4. A positioning device, the device comprising:

the system comprises an acquisition module, a display module and a control module, wherein the acquisition module is used for acquiring the navigation signal intensity of a plurality of vehicles in a preset range in an adjacent road environment; the adjacent road environment comprises a first road and a second road; the first road and the second road are adjacent parallel roads or adjacent equidirectional roads in a preset range in the environment of adjacent roads;

and the judging module is used for comparing the navigation signal intensity received by the vehicle on the first road with the average value of the navigation signal intensities of the vehicles on the first road or judging that the vehicle which is positioned on the first road but the received navigation signal intensity does not accord with the navigation signal intensity of the first road is a positioning error according to whether the navigation signal intensity received by the vehicle on the first road is in the range of the navigation signal intensity of the first road or not if the navigation signal intensity received by the vehicle on the first road is stronger than the navigation signal intensity of the vehicles on the second road.

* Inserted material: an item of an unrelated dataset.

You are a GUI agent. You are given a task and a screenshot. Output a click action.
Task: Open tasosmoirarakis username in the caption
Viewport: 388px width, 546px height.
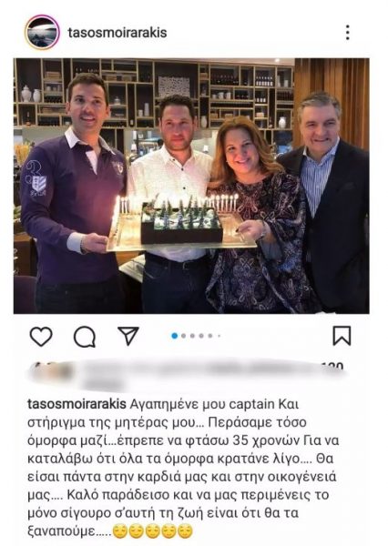pyautogui.click(x=77, y=404)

5. A positioning system comprising a positioning server and a positioning apparatus according to claim 4.

6. Use of a positioning device according to claim 4 in vehicle driving.

7. A navigation method, comprising: in an adjacent road environment, acquiring the intensities of a plurality of vehicle navigation signals within a preset range in the adjacent road environment; the adjacent road environment comprises a first road and a second road; the first road and the second road are adjacent parallel roads or adjacent equidirectional roads in a preset range in the environment of adjacent roads;

if the navigation signal intensities of the plurality of vehicles on the first road are stronger than the navigation signal intensities of the plurality of vehicles on the second road, judging that the vehicle which is positioned on the first road but the received navigation signal intensity of which does not accord with the navigation signal intensity of the first road is a positioning error according to the comparison between the navigation signal intensity received by the vehicle on the first road and the average value of the navigation signal intensities of the plurality of vehicles on the first road or whether the navigation signal intensity received by the vehicle on the first road is in the range of the navigation signal intensity of the first road;

8. A navigation device, comprising:

the system comprises an acquisition module, a display module and a control module, wherein the acquisition module is used for acquiring the intensities of a plurality of vehicle navigation signals in a preset range in an adjacent road environment; the adjacent road environment comprises a first road and a second road; the first road and the second road are adjacent parallel roads or adjacent equidirectional roads in a preset range in the environment of adjacent roads;

the judging module is used for comparing the navigation signal intensity received by the vehicle on the first road with the average value of the navigation signal intensities of the vehicles on the first road or judging that the vehicle which is positioned on the first road but the received navigation signal intensity does not accord with the navigation signal intensity of the first road is a positioning error according to whether the navigation signal intensity received by the vehicle on the first road is in the range of the navigation signal intensity of the first road or not if the navigation signal intensity received by the vehicle on the first road is stronger than the navigation signal intensity of the vehicles on the second road;

9. A navigation system comprising a navigation server and a navigation device according to claim 8.

10. Use of a navigation device according to claim 8 in vehicle driving.